Before its first celebration back in September 1997, Chicago Labor Arts festival was planned based on some questions: What is Labor? What is Art? First of all, labor is broadly the group or class of people who work and do not own the means of making what they produce; who have worked but who have been “downsized” out of a job; who have no hope of ever holding a job that will provide their means of material and cultural sustenance.
This group of people works full time, part time and no time; it has permanent jobs, temporary jobs, pieces of jobs. It gets paid good wages, bad wages, welfare or no fare. It belongs to the AFL-CIO, the AARP, the Welfare Rights Union, and mostly to no union at all. By this definition, labor means better than 90% of the people in the U.S.A.
It certainly means better than 90% of all artists.

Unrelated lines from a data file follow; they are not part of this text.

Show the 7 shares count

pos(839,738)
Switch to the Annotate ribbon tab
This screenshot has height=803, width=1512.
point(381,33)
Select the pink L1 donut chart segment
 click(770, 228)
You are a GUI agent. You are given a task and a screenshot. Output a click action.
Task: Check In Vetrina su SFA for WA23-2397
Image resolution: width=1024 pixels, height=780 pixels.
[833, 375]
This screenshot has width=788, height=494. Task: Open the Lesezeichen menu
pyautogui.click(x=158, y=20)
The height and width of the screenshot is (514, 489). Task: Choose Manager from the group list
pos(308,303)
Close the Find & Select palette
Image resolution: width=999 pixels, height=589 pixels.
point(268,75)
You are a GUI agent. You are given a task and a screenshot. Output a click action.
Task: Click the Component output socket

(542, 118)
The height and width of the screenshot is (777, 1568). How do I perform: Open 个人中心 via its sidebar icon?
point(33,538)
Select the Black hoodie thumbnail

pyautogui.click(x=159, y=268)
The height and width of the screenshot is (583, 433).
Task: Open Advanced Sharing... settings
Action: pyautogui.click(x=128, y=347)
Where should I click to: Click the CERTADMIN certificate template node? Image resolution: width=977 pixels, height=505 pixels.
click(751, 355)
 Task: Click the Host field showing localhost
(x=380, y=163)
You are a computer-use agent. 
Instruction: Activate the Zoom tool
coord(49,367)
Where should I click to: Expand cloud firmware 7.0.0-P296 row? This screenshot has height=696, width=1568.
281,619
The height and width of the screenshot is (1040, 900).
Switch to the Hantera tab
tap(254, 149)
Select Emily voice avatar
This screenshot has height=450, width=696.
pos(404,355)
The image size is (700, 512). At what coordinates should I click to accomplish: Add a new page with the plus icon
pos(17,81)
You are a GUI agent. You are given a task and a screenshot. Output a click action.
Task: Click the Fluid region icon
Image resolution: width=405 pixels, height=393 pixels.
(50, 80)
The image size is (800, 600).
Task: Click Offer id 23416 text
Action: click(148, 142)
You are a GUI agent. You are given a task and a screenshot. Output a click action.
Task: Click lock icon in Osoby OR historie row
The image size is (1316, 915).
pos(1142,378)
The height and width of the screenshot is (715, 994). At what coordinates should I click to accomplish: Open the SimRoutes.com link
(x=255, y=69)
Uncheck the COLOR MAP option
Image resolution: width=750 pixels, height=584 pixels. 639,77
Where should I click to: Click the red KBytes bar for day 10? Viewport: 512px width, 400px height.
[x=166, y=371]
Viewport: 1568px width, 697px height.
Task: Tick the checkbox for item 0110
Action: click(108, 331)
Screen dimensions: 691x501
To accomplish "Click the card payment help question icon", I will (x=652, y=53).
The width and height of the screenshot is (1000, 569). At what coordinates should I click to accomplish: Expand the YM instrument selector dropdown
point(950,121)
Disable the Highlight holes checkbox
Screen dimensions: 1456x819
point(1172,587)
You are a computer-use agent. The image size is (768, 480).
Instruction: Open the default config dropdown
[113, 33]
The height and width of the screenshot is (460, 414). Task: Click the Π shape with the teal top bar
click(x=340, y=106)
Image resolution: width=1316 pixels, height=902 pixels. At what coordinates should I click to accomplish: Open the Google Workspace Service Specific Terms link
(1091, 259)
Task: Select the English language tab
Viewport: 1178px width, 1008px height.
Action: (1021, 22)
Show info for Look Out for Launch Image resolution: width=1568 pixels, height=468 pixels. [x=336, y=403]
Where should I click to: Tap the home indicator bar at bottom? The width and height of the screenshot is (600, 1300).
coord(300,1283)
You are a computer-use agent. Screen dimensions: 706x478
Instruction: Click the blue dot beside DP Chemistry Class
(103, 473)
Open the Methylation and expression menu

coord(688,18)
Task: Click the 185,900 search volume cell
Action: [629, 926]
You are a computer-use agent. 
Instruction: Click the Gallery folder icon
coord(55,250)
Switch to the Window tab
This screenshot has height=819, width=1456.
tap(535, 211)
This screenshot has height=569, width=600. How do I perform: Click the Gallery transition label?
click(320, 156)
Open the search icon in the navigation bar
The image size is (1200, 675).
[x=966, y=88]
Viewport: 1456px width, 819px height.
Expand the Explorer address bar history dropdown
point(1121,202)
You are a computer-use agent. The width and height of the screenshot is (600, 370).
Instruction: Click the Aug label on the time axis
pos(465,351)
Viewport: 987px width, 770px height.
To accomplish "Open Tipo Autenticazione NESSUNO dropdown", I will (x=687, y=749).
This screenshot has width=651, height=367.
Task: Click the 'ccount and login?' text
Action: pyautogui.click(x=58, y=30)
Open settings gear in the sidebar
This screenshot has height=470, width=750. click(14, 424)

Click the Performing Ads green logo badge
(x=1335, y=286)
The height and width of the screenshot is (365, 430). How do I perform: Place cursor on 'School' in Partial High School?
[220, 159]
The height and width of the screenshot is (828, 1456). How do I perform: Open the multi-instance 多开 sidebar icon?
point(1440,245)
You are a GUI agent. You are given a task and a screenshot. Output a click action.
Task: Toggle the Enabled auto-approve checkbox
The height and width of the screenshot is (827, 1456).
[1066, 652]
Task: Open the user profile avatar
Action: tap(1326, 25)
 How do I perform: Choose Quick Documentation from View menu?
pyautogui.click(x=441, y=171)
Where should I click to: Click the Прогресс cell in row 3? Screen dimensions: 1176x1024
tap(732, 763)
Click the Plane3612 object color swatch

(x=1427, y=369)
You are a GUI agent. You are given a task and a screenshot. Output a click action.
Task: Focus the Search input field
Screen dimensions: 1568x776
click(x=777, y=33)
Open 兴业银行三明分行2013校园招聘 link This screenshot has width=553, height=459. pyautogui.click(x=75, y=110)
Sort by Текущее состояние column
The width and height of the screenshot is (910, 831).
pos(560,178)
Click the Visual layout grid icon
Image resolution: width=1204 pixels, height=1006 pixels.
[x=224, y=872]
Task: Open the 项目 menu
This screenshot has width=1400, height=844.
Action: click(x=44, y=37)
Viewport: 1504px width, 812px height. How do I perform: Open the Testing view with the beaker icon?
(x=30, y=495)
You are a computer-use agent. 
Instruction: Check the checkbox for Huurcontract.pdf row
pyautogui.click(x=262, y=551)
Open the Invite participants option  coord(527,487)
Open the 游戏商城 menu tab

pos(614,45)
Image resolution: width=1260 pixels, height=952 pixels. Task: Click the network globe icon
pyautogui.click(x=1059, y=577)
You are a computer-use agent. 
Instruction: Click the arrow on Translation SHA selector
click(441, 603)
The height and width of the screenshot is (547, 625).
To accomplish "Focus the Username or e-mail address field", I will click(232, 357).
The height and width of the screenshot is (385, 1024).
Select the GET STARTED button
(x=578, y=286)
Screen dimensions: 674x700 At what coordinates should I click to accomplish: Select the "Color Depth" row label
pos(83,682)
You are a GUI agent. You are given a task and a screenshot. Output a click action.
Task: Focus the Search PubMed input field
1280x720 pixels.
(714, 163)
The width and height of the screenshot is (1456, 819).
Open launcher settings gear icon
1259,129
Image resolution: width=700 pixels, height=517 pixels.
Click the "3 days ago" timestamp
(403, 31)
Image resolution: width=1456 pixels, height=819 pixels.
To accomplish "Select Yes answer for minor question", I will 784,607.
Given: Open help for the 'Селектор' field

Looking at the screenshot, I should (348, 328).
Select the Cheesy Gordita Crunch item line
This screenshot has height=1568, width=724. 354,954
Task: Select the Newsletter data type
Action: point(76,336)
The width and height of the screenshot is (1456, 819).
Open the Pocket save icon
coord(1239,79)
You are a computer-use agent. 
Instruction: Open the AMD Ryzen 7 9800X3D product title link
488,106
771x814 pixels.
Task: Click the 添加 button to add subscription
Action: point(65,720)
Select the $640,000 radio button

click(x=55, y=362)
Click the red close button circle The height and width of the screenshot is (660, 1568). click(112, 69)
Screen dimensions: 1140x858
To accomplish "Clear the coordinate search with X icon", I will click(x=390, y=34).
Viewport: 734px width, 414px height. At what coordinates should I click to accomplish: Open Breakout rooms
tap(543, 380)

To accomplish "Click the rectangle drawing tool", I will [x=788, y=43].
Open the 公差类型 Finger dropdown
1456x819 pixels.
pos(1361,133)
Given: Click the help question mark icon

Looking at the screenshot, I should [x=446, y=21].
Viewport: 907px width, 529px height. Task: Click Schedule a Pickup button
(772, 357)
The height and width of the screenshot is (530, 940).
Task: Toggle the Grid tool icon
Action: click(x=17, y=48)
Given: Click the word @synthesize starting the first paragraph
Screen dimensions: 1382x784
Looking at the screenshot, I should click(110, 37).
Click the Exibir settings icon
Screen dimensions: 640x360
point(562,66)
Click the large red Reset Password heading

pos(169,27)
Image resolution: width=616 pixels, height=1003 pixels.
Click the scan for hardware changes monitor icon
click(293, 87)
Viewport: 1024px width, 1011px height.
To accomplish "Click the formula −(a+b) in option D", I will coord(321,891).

The advent of art as a saleable item has meant at least these two things. First, the artist has become a special group of labor that earns its living by selling its ability to make art like commercial visual art, advertising, music, writing, etc. Second, those who cannot make a living at art become branded as non-artists, not creative. The defining factor is the marketplace of commodities.
Art, though, is not the special province of immensely talented individuals. Art emanates from the experience and action of each individual, taking different and surprising turns and forms, within a social and collective context. Turning art into a thing whose sole object is the procurement of the means of subsistence is part of a process which began with the introduction of commodities in general.
This festival seeks to celebrate the joys and struggles of working-class people and to celebrate the creative human spirit. Art is aimed to popularize what the history books have erased.